- **GIVEN INSTRUCTION**: Write out every line of the material again, including the requests, and add -74 to each number in the answer coordinates. Leave the pictures out.

- **DATASET RECORDS**:
==============================

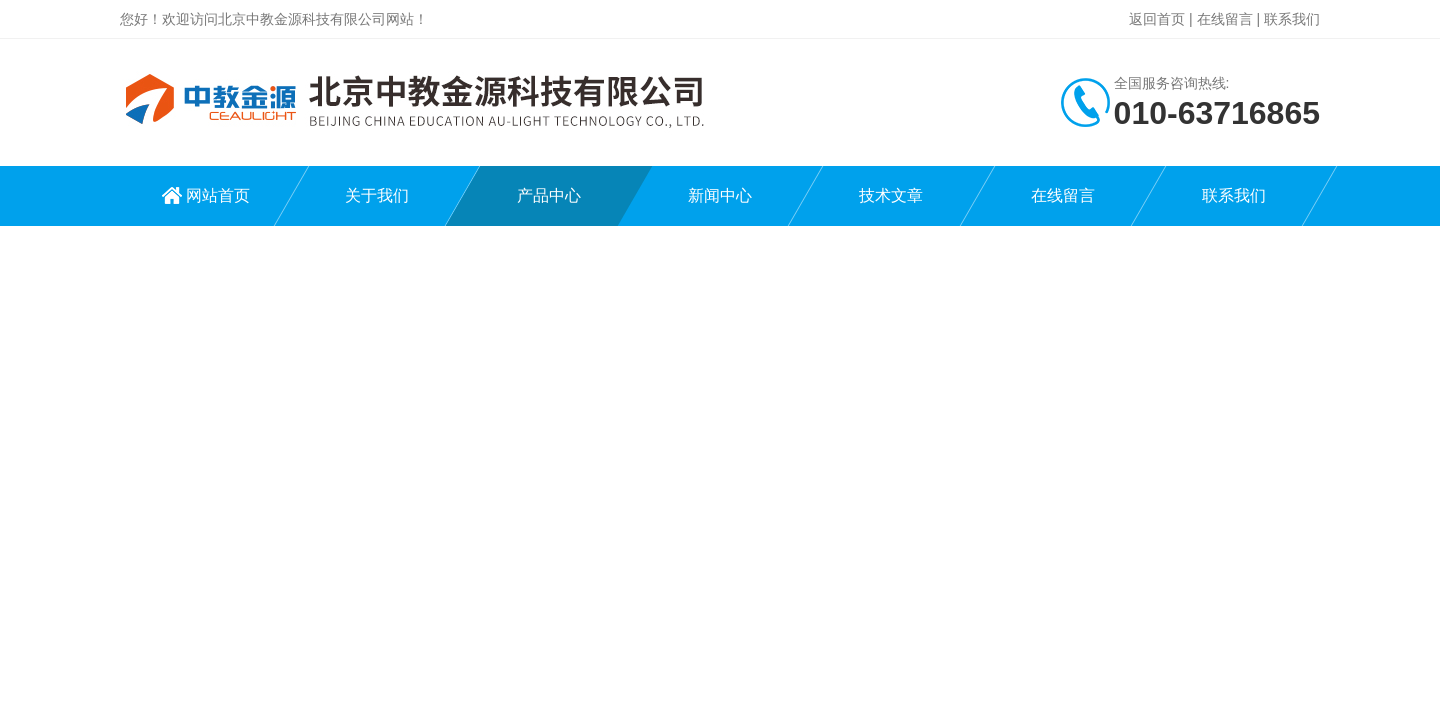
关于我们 (377, 195)
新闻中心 (720, 195)
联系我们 (1292, 19)
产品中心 (549, 195)
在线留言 (1225, 19)
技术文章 (891, 195)
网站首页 (218, 195)
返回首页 (1157, 19)
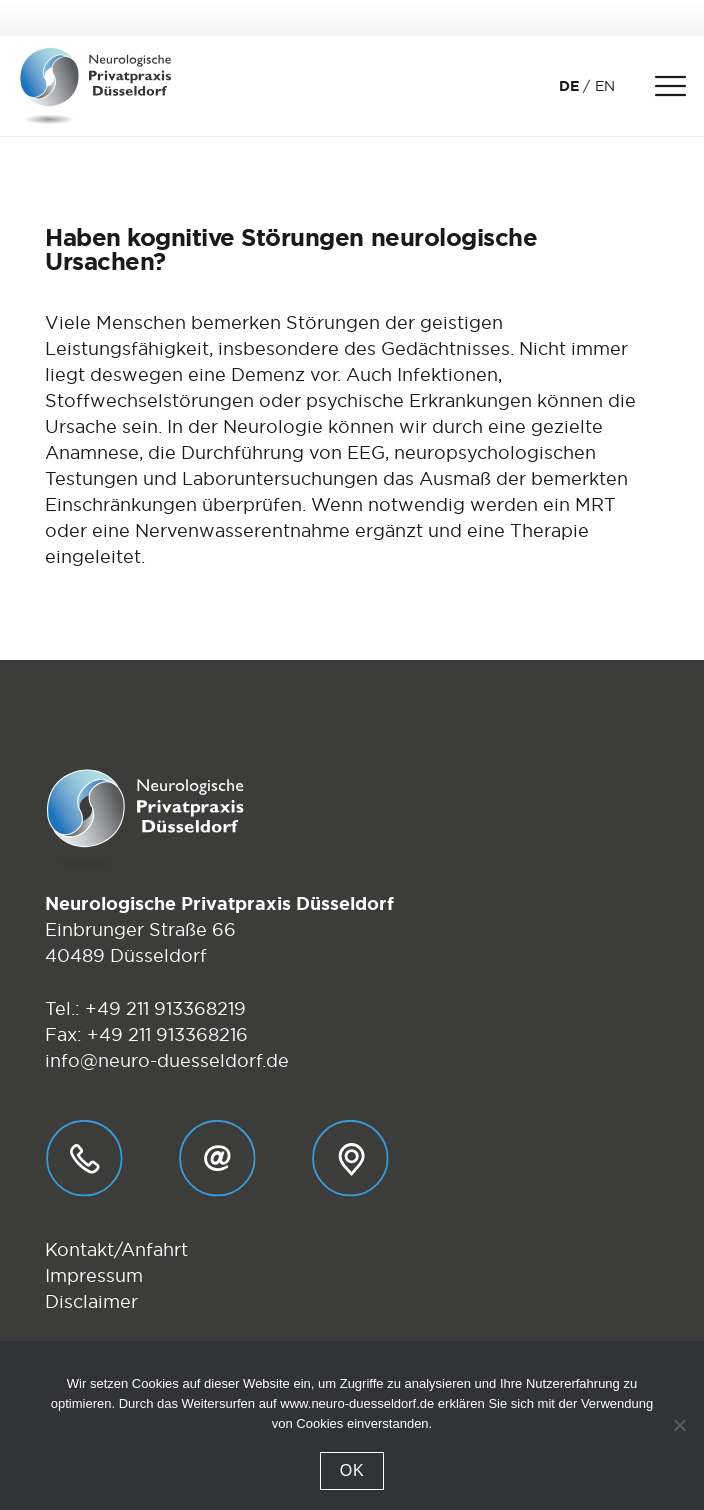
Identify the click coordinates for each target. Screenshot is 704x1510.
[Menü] (670, 86)
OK (352, 1470)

==============================

- **THE SOLUTION**:
关于我们 (303, 121)
新闻中心 (646, 121)
联系我们 (1218, -55)
产品中心 (475, 121)
在线留言 (1151, -55)
技术文章 (817, 121)
网站首页 (144, 121)
返回首页 (1083, -55)
Identify the click coordinates for each target. Screenshot is 704x1510.
[Menü] (596, 12)
OK (278, 1396)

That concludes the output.